Requirements :: Put the data lines starting at the line that contains "Where should I click to: Click the red" and ending at the line that contains "click(x=204, y=400)" into a Markdown table with the columns Row and Data line, leaving out blank lines.

** Begin **

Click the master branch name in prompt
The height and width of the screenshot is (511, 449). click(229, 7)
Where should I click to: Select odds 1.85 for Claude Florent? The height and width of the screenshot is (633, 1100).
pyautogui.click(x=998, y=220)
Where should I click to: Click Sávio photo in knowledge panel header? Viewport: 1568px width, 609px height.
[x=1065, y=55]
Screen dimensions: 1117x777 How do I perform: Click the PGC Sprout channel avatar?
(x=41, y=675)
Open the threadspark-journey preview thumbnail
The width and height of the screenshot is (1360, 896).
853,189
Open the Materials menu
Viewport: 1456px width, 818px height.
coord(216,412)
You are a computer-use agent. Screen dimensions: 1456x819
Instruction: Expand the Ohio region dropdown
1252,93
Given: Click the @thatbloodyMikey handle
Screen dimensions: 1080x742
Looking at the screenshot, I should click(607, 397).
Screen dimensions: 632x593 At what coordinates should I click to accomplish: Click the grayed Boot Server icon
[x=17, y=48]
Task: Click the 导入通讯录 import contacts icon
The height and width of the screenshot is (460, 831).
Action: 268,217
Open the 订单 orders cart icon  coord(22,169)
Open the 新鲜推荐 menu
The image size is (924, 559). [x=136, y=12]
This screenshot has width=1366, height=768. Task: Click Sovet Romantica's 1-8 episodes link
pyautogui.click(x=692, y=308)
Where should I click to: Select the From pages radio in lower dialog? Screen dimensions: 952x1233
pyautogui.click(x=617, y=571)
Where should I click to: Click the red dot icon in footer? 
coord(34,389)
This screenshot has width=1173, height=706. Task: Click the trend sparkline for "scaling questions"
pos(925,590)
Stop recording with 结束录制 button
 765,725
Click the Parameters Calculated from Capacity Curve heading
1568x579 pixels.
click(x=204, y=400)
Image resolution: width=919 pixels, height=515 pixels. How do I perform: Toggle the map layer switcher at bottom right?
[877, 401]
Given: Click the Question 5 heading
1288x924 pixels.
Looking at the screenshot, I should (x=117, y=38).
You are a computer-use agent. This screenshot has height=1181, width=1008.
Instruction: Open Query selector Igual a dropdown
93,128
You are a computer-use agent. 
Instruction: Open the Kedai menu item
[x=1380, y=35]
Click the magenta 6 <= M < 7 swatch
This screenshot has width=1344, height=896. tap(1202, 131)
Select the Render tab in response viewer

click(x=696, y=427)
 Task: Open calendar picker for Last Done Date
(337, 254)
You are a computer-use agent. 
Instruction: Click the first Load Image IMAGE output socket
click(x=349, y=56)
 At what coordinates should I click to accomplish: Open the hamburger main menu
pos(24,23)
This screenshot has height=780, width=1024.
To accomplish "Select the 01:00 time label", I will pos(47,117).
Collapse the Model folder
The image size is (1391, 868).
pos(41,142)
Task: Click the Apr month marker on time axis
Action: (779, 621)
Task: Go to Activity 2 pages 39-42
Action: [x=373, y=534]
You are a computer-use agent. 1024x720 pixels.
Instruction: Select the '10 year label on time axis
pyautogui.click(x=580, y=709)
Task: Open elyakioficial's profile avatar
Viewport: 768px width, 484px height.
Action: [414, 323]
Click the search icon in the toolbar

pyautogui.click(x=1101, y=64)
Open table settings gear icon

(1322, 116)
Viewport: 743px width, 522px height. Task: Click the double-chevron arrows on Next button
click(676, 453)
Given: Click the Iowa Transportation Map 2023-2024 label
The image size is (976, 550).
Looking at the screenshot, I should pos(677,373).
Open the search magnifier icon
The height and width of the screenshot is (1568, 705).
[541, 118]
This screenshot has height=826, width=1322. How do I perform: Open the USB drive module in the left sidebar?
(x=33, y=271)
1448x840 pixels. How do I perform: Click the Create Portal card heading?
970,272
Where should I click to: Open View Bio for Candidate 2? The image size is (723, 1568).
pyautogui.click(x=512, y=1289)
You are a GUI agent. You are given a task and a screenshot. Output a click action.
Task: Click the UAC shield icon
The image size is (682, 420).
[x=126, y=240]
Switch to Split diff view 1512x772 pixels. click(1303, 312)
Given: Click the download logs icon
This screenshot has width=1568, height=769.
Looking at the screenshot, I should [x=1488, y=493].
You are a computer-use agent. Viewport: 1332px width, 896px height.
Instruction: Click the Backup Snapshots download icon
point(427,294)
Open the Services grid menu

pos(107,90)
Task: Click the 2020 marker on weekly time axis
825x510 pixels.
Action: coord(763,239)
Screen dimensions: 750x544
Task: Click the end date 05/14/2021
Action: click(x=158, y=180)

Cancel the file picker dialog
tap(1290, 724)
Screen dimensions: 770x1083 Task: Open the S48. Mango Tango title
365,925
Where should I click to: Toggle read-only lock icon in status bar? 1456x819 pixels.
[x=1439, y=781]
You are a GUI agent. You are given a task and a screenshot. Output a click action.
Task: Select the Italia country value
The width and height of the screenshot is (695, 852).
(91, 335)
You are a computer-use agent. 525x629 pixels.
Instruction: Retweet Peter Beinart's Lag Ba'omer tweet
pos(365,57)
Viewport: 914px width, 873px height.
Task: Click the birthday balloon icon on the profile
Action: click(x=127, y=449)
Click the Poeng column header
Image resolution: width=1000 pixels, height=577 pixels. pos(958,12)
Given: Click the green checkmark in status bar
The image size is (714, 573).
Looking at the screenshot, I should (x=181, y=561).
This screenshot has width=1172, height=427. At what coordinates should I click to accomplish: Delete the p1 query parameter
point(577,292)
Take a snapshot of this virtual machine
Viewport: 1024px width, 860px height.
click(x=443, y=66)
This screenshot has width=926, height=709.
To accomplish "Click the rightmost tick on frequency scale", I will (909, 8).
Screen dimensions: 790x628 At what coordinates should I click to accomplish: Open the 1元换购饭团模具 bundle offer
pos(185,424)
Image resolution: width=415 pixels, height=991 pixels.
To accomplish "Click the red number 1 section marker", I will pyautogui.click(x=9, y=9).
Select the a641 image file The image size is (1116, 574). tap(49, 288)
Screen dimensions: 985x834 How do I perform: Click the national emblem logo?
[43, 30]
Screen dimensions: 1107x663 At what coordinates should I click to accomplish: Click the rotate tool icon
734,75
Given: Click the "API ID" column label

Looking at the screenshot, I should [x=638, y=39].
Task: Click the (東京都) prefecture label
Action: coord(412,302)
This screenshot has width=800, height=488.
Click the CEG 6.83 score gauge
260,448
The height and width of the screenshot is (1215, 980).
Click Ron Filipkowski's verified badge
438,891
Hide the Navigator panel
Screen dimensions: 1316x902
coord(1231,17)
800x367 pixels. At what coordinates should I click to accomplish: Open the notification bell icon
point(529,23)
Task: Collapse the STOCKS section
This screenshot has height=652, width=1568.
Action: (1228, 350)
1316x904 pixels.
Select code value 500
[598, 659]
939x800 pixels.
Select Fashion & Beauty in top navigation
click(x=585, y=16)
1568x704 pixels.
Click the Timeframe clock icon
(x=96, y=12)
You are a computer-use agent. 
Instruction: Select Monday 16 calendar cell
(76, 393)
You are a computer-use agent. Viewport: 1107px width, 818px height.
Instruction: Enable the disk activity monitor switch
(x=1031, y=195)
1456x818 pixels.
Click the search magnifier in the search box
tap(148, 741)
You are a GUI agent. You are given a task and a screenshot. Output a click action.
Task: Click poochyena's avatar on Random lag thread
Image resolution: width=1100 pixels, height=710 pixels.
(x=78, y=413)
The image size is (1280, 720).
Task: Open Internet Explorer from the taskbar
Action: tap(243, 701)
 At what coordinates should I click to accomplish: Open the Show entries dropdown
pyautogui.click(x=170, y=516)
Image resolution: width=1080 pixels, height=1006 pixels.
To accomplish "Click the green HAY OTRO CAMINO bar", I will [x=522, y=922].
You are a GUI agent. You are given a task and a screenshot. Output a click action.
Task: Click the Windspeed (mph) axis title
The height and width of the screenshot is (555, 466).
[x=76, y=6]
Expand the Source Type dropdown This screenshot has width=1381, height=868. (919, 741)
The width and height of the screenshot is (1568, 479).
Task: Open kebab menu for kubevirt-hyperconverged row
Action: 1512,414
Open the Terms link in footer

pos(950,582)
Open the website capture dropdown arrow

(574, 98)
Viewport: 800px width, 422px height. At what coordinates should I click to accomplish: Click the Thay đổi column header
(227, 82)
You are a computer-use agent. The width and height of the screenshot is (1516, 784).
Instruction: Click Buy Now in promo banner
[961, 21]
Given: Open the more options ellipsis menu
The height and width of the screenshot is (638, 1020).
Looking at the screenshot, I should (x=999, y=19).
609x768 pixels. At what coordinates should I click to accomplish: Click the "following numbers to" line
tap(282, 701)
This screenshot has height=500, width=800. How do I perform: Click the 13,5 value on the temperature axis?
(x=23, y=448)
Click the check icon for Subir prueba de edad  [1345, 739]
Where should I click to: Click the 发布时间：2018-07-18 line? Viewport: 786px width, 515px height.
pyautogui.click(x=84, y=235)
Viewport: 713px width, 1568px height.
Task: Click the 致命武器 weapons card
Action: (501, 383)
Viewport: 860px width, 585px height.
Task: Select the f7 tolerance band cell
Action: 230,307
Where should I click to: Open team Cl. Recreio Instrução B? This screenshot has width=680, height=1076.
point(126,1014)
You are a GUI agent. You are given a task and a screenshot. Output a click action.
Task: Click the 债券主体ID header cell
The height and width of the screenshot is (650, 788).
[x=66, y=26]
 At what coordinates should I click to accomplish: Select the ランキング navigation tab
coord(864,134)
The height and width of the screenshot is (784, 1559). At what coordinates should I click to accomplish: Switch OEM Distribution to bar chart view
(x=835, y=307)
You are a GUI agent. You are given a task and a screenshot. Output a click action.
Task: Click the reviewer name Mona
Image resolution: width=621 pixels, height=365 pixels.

** End **

Output below ::
| Row | Data line |
|---|---|
| 1 | Where should I click to: Click the red dot icon in footer?  |
| 2 | coord(34,389) |
| 3 | This screenshot has width=1173, height=706. Task: Click the trend sparkline for "scaling questions" |
| 4 | pos(925,590) |
| 5 | Stop recording with 结束录制 button |
| 6 |  765,725 |
| 7 | Click the Parameters Calculated from Capacity Curve heading |
| 8 | 1568x579 pixels. |
| 9 | click(x=204, y=400) |